What is the quantum of disclosure in a family law case?

Ontario, Canada


The following excerpt is from Woodruff v. Tishler, 2013 ONSC 3104 (CanLII):

When considering the quantum, the guiding principles are found in Rule 2 of the Family Law Rules. Pursuant to rule 2(2) of the Rules, “The primary objective of these rules is to enable the court to deal with cases justly”, and rule 2(3) goes on to define dealing with a case justly as, “(a) ensuring that the procedure is fair to all parties; (b) saving expense and time; (c) dealing with the case in ways that are appropriate to its importance and complexity; and (d) giving appropriate court resources to the case while taking account of the need to give resources to other cases.” As Perell J. stated, at para. 12 of Boyd v. Fields, [2006] O.J. No. 5762, Full and frank disclosure is a fundamental tenet of the Family Law Rules. However, there is also an element of proportionality, common sense, and fairness built into these rules. A party’s understandable aspiration for the outmost disclosure is not the standard.
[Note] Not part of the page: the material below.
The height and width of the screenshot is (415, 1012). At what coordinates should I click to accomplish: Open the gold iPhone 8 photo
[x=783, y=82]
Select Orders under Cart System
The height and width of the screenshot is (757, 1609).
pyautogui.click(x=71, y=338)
Fairness and some degree of genuine relevance, which is the ability of the evidence to contribute to the fact finding process are factors. I also observe that just as non-disclosure can be harmful to a fair trial, so can excessive disclosure be harmful because it can confuse, mislead or distract the trier of fact’s attention from the main issues and unduly occupy the trier of fact’s time and ultimately impair a fair trial.